Sonra, “Bakın, Şilo'da her yıl RAB adına bir şölen düzenleniyor” diye eklediler. Şilo Beytel'in kuzeyinde, Beytel'den Şekem'e giden yolun doğusunda, Levona'nın güneyindedir.
20 E mandaram aos filhos de Benjamin, dizendo: Ide, e emboscai-vos nas vinhas,
Böylece Benyaminoğulları'na, “Gidip bağlarda gizlenin” diye öğüt verdiler,
21 E olhai, e eis ai, saindo as filhas de Silo a dançar em ranchos, saí vós das vinhas, e arrebatai-vos cada um sua mulher das filhas de Silo, e ide-vos à terra de Benjamin.
“Gözünüzü açık tutun. Şilolu kızlar dans etmeye kalkınca bağlardan fırlayıp onlardan kendinize birer eş kapın ve Benyamin topraklarına götürün.
22 E será que, quando seus pais ou seus irmãos vierem a litigar conosco, nós lhes diremos: Por amor de nós, tende compaixão deles, pois nesta guerra não tomamos mulheres para cada um deles: porque não lhas destes vós, para que agora ficasseis culpados?
Kızların babaları ya da erkek kardeşleri bize yakınmaya gelirse, ‘Benyaminoğulları'nı hatırımız için bağışlayın’ diyeceğiz, ‘Savaşarak aldığımız kızlar hepsine yetmedi.
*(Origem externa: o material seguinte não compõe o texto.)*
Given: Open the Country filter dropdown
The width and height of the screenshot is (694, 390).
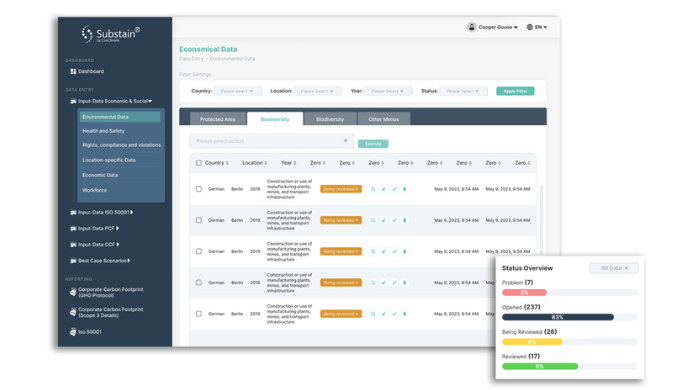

Siz de kendi kızlarınızı isteyerek vermediğinize göre suçlu sayılmazsınız.’”
23 E os filhos de Benjamin o fizeram assim, e levaram mulheres conforme ao número deles, das que arrebatavam dos ranchos que dançavam: e foram-se, e voltaram à sua herança, e reedificaram as cidades, e habitaram nelas.
Benyaminoğulları da böyle yaptılar. Kızlar dans ederken her erkek bir kız kapıp götürdü. Kendi topraklarına gittiler, kentlerini onarıp yerleştiler.
24 Também os filhos de Israel partiram então dali, cada um para a sua tribo e para a sua geração: e sairam dali, cada um para a sua herança.
Ardından İsrailliler de oradan ayrılıp kendi topraklarına, oymaklarına, ailelerine döndüler.
25 Naqueles dias não havia rei em Israel: porém cada um fazia o que parecia reto aos seus olhos.
O dönemde İsrail'de kral yoktu. Herkes kendince doğru olanı yapıyordu.